Lay out every line of the records below as a Markdown table with two columns, Row and Line. Number each row and leave out blank lines.

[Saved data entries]
============

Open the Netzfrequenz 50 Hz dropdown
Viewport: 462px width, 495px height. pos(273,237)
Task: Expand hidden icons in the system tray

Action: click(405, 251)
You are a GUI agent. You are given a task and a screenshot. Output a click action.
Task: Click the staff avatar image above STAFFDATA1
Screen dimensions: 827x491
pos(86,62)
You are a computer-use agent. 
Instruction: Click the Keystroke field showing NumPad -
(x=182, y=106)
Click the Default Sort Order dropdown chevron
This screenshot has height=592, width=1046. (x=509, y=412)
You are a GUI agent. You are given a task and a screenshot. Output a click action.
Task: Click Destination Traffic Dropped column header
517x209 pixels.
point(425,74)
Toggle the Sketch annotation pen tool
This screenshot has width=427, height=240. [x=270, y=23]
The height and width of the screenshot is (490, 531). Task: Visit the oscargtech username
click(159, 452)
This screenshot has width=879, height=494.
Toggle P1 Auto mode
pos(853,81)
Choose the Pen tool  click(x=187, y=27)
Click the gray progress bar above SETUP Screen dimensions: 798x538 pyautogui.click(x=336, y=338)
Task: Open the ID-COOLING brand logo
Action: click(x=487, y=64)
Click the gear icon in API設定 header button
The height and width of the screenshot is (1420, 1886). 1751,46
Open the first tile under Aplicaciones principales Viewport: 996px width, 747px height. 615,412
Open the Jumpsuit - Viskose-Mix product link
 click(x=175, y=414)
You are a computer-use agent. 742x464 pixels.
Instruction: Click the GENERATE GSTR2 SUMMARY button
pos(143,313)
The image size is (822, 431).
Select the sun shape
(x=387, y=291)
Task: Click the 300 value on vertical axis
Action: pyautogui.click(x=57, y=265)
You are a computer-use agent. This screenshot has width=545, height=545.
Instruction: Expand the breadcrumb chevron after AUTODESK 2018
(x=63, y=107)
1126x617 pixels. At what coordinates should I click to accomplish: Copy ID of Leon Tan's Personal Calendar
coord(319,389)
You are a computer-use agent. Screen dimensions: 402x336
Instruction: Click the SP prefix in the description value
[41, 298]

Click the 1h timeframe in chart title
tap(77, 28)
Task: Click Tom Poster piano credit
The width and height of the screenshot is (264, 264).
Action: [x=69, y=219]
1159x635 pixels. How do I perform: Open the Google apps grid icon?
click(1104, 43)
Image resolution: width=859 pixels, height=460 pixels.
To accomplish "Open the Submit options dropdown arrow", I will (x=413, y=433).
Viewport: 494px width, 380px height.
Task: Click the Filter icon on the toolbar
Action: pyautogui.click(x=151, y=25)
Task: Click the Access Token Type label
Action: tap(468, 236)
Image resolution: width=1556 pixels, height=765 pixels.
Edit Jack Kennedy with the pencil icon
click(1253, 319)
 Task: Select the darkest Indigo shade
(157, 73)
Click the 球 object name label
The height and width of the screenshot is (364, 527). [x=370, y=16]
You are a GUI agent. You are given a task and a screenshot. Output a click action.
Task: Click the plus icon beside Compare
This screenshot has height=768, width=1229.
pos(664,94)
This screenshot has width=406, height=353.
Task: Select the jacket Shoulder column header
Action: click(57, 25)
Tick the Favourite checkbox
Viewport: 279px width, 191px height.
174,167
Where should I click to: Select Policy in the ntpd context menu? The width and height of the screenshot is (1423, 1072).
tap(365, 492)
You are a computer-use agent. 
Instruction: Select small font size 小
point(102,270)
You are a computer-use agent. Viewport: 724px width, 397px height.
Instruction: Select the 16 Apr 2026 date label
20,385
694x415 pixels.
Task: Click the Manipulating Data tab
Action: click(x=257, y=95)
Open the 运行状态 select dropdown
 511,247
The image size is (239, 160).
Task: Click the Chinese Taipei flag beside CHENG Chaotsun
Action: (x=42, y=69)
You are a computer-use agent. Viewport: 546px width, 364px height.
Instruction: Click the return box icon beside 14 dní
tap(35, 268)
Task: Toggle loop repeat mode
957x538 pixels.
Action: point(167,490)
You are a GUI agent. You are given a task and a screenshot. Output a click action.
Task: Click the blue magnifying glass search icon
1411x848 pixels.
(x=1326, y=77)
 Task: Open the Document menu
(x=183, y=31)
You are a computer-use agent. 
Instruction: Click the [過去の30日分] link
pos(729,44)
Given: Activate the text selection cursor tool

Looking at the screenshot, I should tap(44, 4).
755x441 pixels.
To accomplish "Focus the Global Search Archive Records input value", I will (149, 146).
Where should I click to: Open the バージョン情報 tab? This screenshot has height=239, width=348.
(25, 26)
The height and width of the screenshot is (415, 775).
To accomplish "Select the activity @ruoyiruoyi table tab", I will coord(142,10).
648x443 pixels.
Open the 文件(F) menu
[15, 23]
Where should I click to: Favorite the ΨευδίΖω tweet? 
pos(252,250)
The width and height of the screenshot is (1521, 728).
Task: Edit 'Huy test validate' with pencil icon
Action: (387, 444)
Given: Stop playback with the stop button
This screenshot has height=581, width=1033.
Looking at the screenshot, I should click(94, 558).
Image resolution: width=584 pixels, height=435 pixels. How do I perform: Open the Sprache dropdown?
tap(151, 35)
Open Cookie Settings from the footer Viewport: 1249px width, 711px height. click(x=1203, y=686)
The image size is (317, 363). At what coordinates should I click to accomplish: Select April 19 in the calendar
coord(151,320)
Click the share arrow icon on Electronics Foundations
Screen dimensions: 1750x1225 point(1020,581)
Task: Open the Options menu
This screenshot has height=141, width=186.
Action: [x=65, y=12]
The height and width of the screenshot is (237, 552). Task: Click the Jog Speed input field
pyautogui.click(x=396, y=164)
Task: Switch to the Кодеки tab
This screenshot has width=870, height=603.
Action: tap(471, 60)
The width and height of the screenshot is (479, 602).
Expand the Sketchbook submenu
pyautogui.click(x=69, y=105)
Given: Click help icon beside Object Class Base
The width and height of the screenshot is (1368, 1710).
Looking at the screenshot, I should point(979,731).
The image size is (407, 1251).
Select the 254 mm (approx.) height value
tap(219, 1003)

============

Expected output -
| Row | Line |
|---|---|
| 1 | Open the Netzfrequenz 50 Hz dropdown |
| 2 | Viewport: 462px width, 495px height. pos(273,237) |
| 3 | Task: Expand hidden icons in the system tray |
| 4 | Action: click(405, 251) |
| 5 | You are a GUI agent. You are given a task and a screenshot. Output a click action. |
| 6 | Task: Click the staff avatar image above STAFFDATA1 |
| 7 | Screen dimensions: 827x491 |
| 8 | pos(86,62) |
| 9 | You are a computer-use agent.  |
| 10 | Instruction: Click the Keystroke field showing NumPad - |
| 11 | (x=182, y=106) |
| 12 | Click the Default Sort Order dropdown chevron |
| 13 | This screenshot has height=592, width=1046. (x=509, y=412) |
| 14 | You are a GUI agent. You are given a task and a screenshot. Output a click action. |
| 15 | Task: Click Destination Traffic Dropped column header |
| 16 | 517x209 pixels. |
| 17 | point(425,74) |
| 18 | Toggle the Sketch annotation pen tool |
| 19 | This screenshot has width=427, height=240. [x=270, y=23] |
| 20 | The height and width of the screenshot is (490, 531). Task: Visit the oscargtech username |
| 21 | click(159, 452) |
| 22 | This screenshot has width=879, height=494. |
| 23 | Toggle P1 Auto mode |
| 24 | pos(853,81) |
| 25 | Choose the Pen tool  click(x=187, y=27) |
| 26 | Click the gray progress bar above SETUP Screen dimensions: 798x538 pyautogui.click(x=336, y=338) |
| 27 | Task: Open the ID-COOLING brand logo |
| 28 | Action: click(x=487, y=64) |
| 29 | Click the gear icon in API設定 header button |
| 30 | The height and width of the screenshot is (1420, 1886). 1751,46 |
| 31 | Open the first tile under Aplicaciones principales Viewport: 996px width, 747px height. 615,412 |
| 32 | Open the Jumpsuit - Viskose-Mix product link |
| 33 |  click(x=175, y=414) |
| 34 | You are a computer-use agent. 742x464 pixels. |
| 35 | Instruction: Click the GENERATE GSTR2 SUMMARY button |
| 36 | pos(143,313) |
| 37 | The image size is (822, 431). |
| 38 | Select the sun shape |
| 39 | (x=387, y=291) |
| 40 | Task: Click the 300 value on vertical axis |
| 41 | Action: pyautogui.click(x=57, y=265) |
| 42 | You are a computer-use agent. This screenshot has width=545, height=545. |
| 43 | Instruction: Expand the breadcrumb chevron after AUTODESK 2018 |
| 44 | (x=63, y=107) |
| 45 | 1126x617 pixels. At what coordinates should I click to accomplish: Copy ID of Leon Tan's Personal Calendar |
| 46 | coord(319,389) |
| 47 | You are a computer-use agent. Screen dimensions: 402x336 |
| 48 | Instruction: Click the SP prefix in the description value |
| 49 | [41, 298] |
| 50 | Click the 1h timeframe in chart title |
| 51 | tap(77, 28) |
| 52 | Task: Click Tom Poster piano credit |
| 53 | The width and height of the screenshot is (264, 264). |
| 54 | Action: [x=69, y=219] |
| 55 | 1159x635 pixels. How do I perform: Open the Google apps grid icon? |
| 56 | click(1104, 43) |
| 57 | Image resolution: width=859 pixels, height=460 pixels. |
| 58 | To accomplish "Open the Submit options dropdown arrow", I will (x=413, y=433). |
| 59 | Viewport: 494px width, 380px height. |
| 60 | Task: Click the Filter icon on the toolbar |
| 61 | Action: pyautogui.click(x=151, y=25) |
| 62 | Task: Click the Access Token Type label |
| 63 | Action: tap(468, 236) |
| 64 | Image resolution: width=1556 pixels, height=765 pixels. |
| 65 | Edit Jack Kennedy with the pencil icon |
| 66 | click(1253, 319) |
| 67 |  Task: Select the darkest Indigo shade |
| 68 | (157, 73) |
| 69 | Click the 球 object name label |
| 70 | The height and width of the screenshot is (364, 527). [x=370, y=16] |
| 71 | You are a GUI agent. You are given a task and a screenshot. Output a click action. |
| 72 | Task: Click the plus icon beside Compare |
| 73 | This screenshot has height=768, width=1229. |
| 74 | pos(664,94) |
| 75 | This screenshot has width=406, height=353. |
| 76 | Task: Select the jacket Shoulder column header |
| 77 | Action: click(57, 25) |
| 78 | Tick the Favourite checkbox |
| 79 | Viewport: 279px width, 191px height. |
| 80 | 174,167 |
| 81 | Where should I click to: Select Policy in the ntpd context menu? The width and height of the screenshot is (1423, 1072). |
| 82 | tap(365, 492) |
| 83 | You are a computer-use agent.  |
| 84 | Instruction: Select small font size 小 |
| 85 | point(102,270) |
| 86 | You are a computer-use agent. Viewport: 724px width, 397px height. |
| 87 | Instruction: Select the 16 Apr 2026 date label |
| 88 | 20,385 |
| 89 | 694x415 pixels. |
| 90 | Task: Click the Manipulating Data tab |
| 91 | Action: click(x=257, y=95) |
| 92 | Open the 运行状态 select dropdown |
| 93 |  511,247 |
| 94 | The image size is (239, 160). |
| 95 | Task: Click the Chinese Taipei flag beside CHENG Chaotsun |
| 96 | Action: (x=42, y=69) |
| 97 | You are a computer-use agent. Viewport: 546px width, 364px height. |
| 98 | Instruction: Click the return box icon beside 14 dní |
| 99 | tap(35, 268) |
| 100 | Task: Toggle loop repeat mode |
| 101 | 957x538 pixels. |
| 102 | Action: point(167,490) |
| 103 | You are a GUI agent. You are given a task and a screenshot. Output a click action. |
| 104 | Task: Click the blue magnifying glass search icon |
| 105 | 1411x848 pixels. |
| 106 | (x=1326, y=77) |
| 107 |  Task: Open the Document menu |
| 108 | (x=183, y=31) |
| 109 | You are a computer-use agent.  |
| 110 | Instruction: Click the [過去の30日分] link |
| 111 | pos(729,44) |
| 112 | Given: Activate the text selection cursor tool |
| 113 | Looking at the screenshot, I should tap(44, 4). |
| 114 | 755x441 pixels. |
| 115 | To accomplish "Focus the Global Search Archive Records input value", I will (149, 146). |
| 116 | Where should I click to: Open the バージョン情報 tab? This screenshot has height=239, width=348. |
| 117 | (25, 26) |
| 118 | The height and width of the screenshot is (415, 775). |
| 119 | To accomplish "Select the activity @ruoyiruoyi table tab", I will coord(142,10). |
| 120 | 648x443 pixels. |
| 121 | Open the 文件(F) menu |
| 122 | [15, 23] |
| 123 | Where should I click to: Favorite the ΨευδίΖω tweet?  |
| 124 | pos(252,250) |
| 125 | The width and height of the screenshot is (1521, 728). |
| 126 | Task: Edit 'Huy test validate' with pencil icon |
| 127 | Action: (387, 444) |
| 128 | Given: Stop playback with the stop button |
| 129 | This screenshot has height=581, width=1033. |
| 130 | Looking at the screenshot, I should click(94, 558). |
| 131 | Image resolution: width=584 pixels, height=435 pixels. How do I perform: Open the Sprache dropdown? |
| 132 | tap(151, 35) |
| 133 | Open Cookie Settings from the footer Viewport: 1249px width, 711px height. click(x=1203, y=686) |
| 134 | The image size is (317, 363). At what coordinates should I click to accomplish: Select April 19 in the calendar |
| 135 | coord(151,320) |
| 136 | Click the share arrow icon on Electronics Foundations |
| 137 | Screen dimensions: 1750x1225 point(1020,581) |
| 138 | Task: Open the Options menu |
| 139 | This screenshot has height=141, width=186. |
| 140 | Action: [x=65, y=12] |
| 141 | The height and width of the screenshot is (237, 552). Task: Click the Jog Speed input field |
| 142 | pyautogui.click(x=396, y=164) |
| 143 | Task: Switch to the Кодеки tab |
| 144 | This screenshot has width=870, height=603. |
| 145 | Action: tap(471, 60) |
| 146 | The width and height of the screenshot is (479, 602). |
| 147 | Expand the Sketchbook submenu |
| 148 | pyautogui.click(x=69, y=105) |
| 149 | Given: Click help icon beside Object Class Base |
| 150 | The width and height of the screenshot is (1368, 1710). |
| 151 | Looking at the screenshot, I should point(979,731). |
| 152 | The image size is (407, 1251). |
| 153 | Select the 254 mm (approx.) height value |
| 154 | tap(219, 1003) |